# [Work instructions]
All pictures must be dropped, while the entries are given again word for word.

Dataset excerpts:
──────────────────────────────
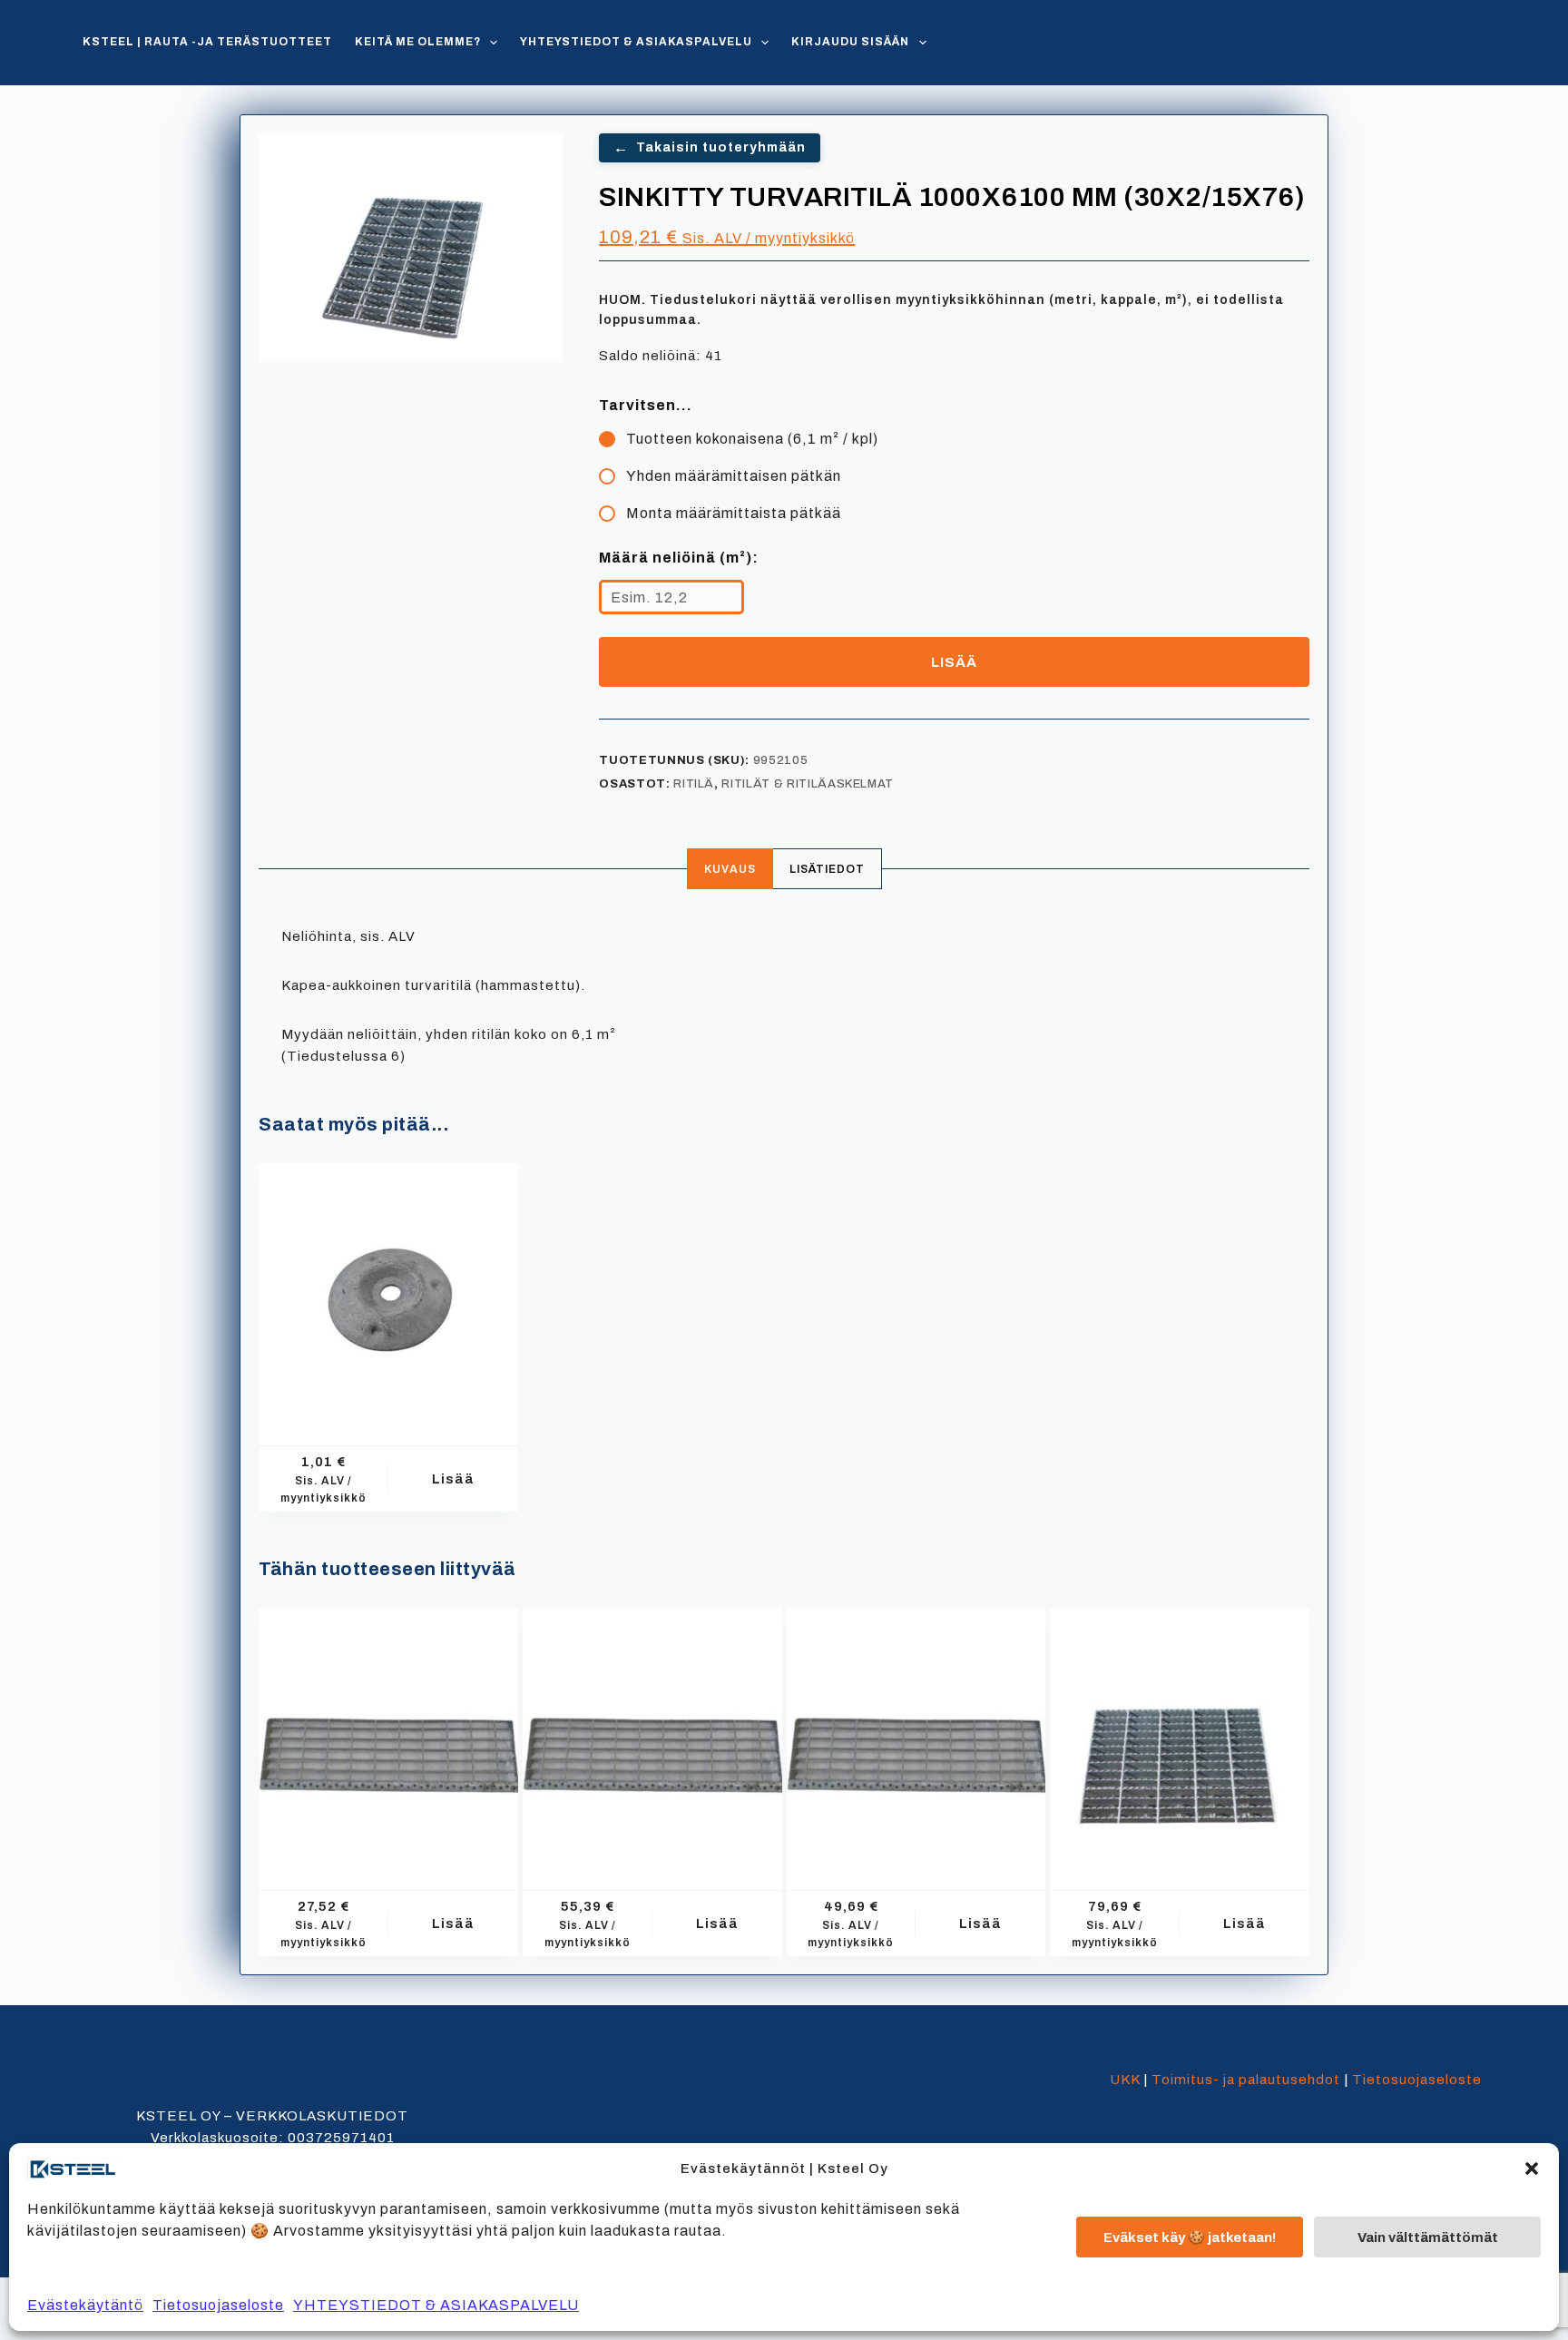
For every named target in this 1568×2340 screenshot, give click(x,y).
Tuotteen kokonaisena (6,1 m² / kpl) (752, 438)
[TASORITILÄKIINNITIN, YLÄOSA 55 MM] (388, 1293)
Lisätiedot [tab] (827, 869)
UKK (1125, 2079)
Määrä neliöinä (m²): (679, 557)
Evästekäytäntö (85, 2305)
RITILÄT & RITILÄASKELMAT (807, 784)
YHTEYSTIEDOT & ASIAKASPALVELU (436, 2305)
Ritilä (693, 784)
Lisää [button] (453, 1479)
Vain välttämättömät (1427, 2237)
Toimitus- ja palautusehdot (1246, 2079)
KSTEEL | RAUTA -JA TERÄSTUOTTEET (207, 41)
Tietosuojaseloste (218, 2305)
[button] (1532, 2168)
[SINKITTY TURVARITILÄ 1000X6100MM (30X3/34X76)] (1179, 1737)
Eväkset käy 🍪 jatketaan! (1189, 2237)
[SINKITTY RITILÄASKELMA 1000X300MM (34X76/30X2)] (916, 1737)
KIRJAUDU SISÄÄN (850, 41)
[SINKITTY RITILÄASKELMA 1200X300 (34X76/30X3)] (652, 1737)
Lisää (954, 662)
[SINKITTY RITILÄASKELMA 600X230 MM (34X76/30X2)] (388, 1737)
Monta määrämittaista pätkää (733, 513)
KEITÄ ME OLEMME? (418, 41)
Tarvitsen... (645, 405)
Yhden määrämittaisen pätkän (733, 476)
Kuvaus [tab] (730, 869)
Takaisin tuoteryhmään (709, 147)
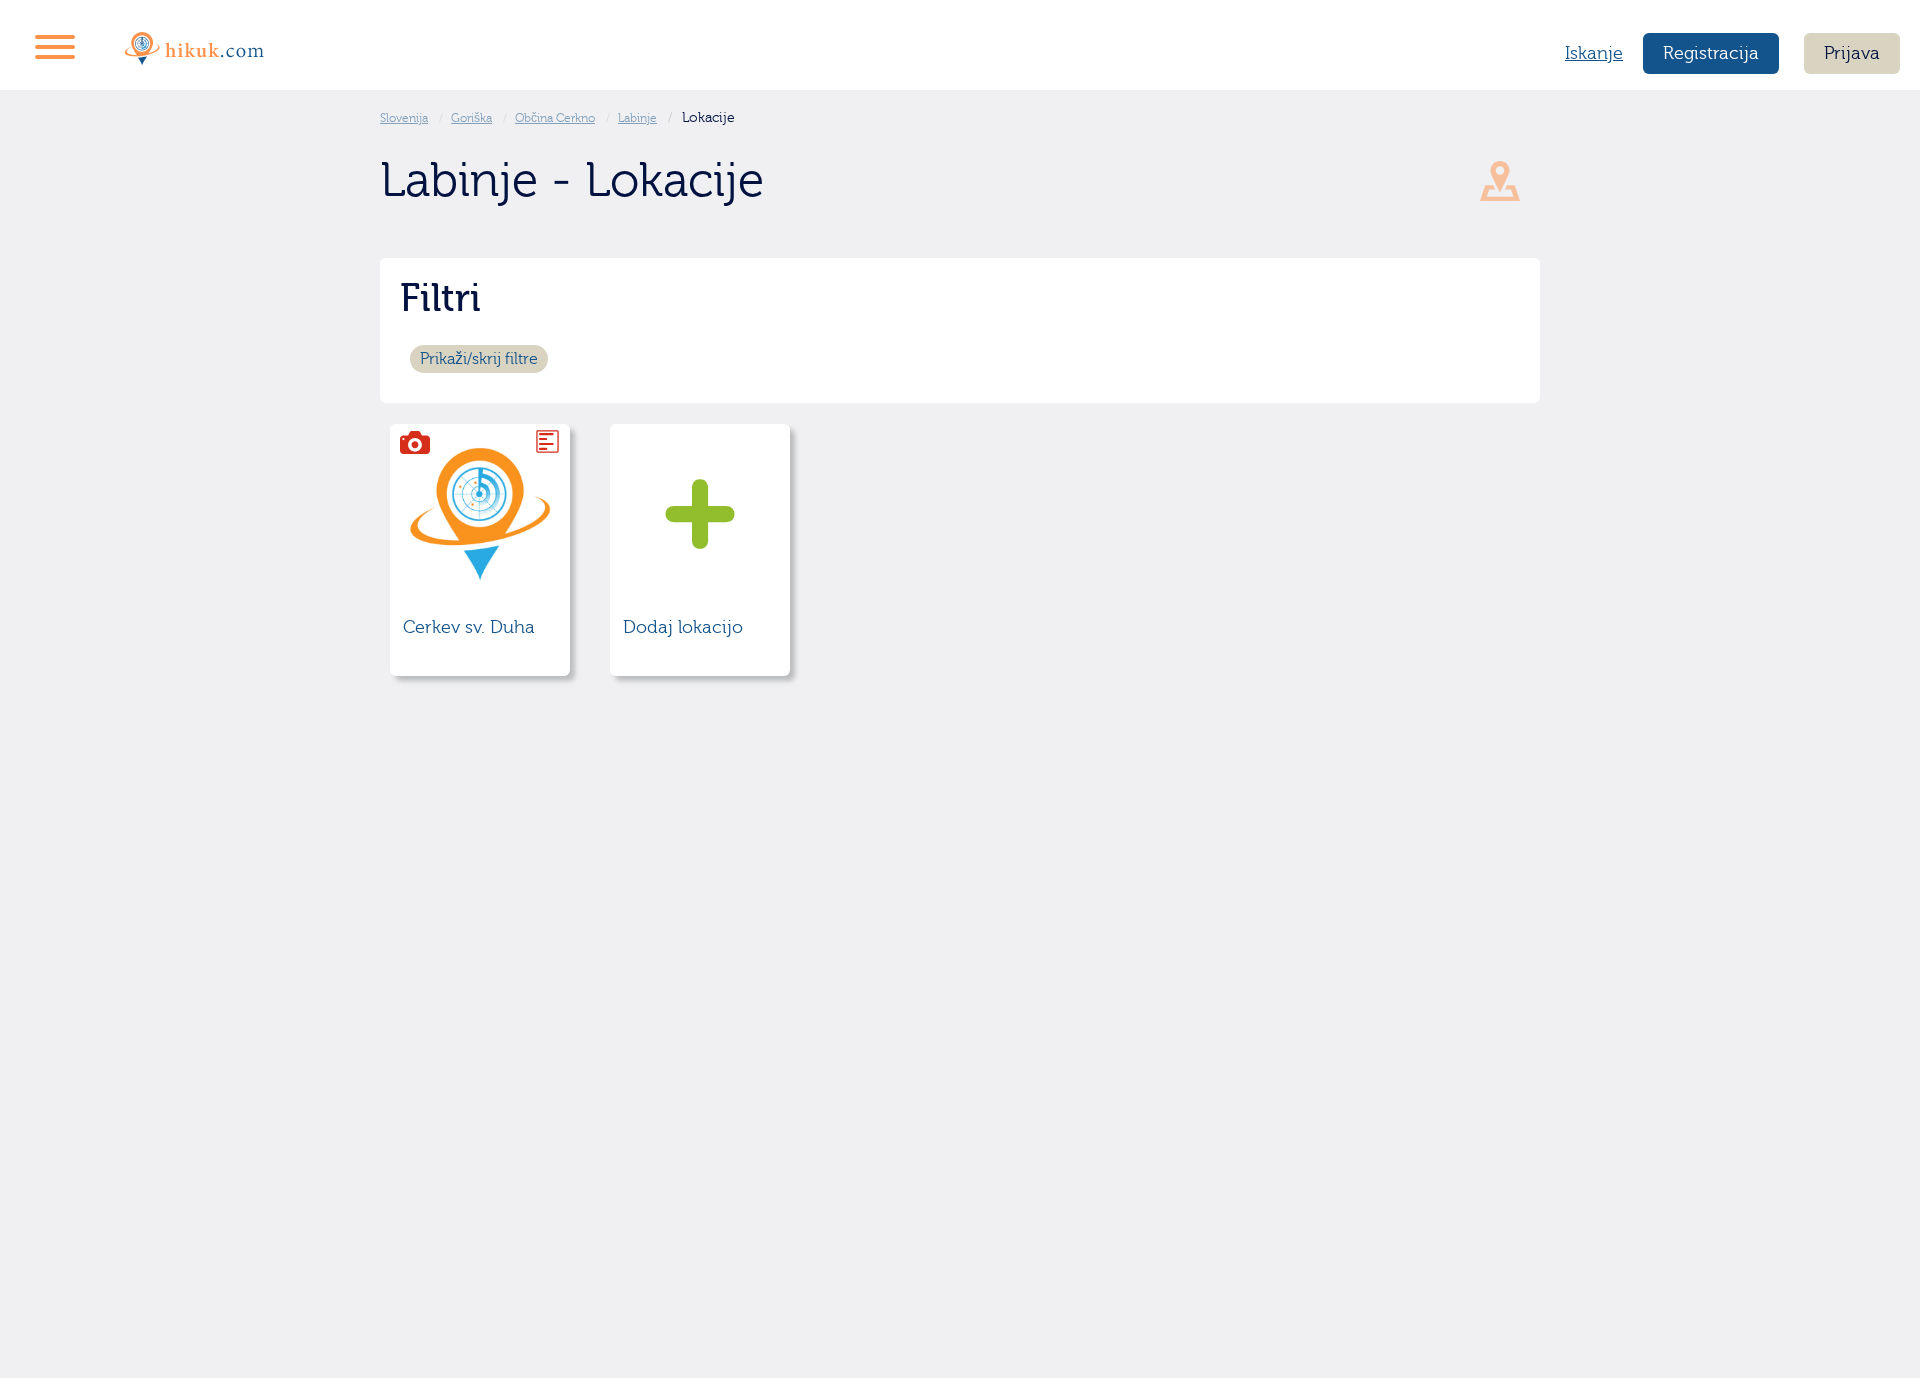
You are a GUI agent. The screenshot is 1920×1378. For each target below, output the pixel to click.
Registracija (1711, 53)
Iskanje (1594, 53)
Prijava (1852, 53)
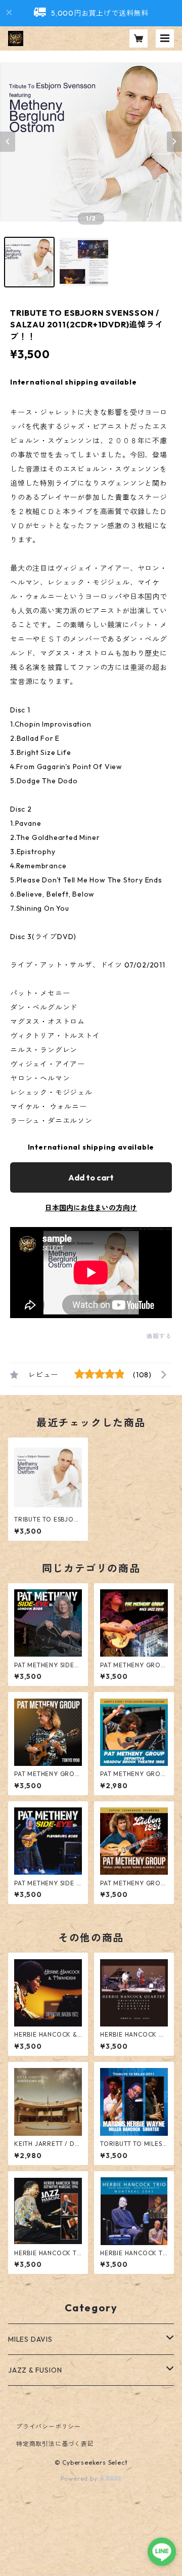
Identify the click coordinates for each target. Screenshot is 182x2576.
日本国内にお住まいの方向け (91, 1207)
──────────────────────────────
# [Result of the task]
For every named target in this 1568×2340 screenshot, give click(x,y).
Tuotteen kokonaisena (6,1 m² / kpl) (752, 438)
[TASORITILÄKIINNITIN, YLÄOSA 55 MM] (388, 1293)
Lisätiedot [tab] (827, 869)
UKK (1125, 2079)
Määrä neliöinä (m²): (679, 557)
Evästekäytäntö (85, 2305)
RITILÄT & RITILÄASKELMAT (807, 784)
YHTEYSTIEDOT & ASIAKASPALVELU (436, 2305)
Ritilä (693, 784)
Lisää [button] (453, 1479)
Vain välttämättömät (1427, 2237)
Toimitus- ja palautusehdot (1246, 2079)
KSTEEL | RAUTA -JA TERÄSTUOTTEET (207, 41)
Tietosuojaseloste (218, 2305)
[button] (1532, 2168)
[SINKITTY TURVARITILÄ 1000X6100MM (30X3/34X76)] (1179, 1737)
Eväkset käy 🍪 jatketaan! (1189, 2237)
[SINKITTY RITILÄASKELMA 1000X300MM (34X76/30X2)] (916, 1737)
KIRJAUDU SISÄÄN (850, 41)
[SINKITTY RITILÄASKELMA 1200X300 (34X76/30X3)] (652, 1737)
Lisää (954, 662)
[SINKITTY RITILÄASKELMA 600X230 MM (34X76/30X2)] (388, 1737)
Monta määrämittaista pätkää (733, 513)
KEITÄ ME OLEMME? (418, 41)
Tarvitsen... (645, 405)
Yhden määrämittaisen pätkän (733, 476)
Kuvaus [tab] (730, 869)
Takaisin tuoteryhmään (709, 147)
You are a GUI agent. The screenshot is 1920×1378. For each target below, output the pixel to click.
Registracija (1711, 53)
Iskanje (1594, 53)
Prijava (1852, 53)
Identify the click coordinates for each target. Screenshot is 182x2576.
日本国内にお住まいの方向け (91, 1207)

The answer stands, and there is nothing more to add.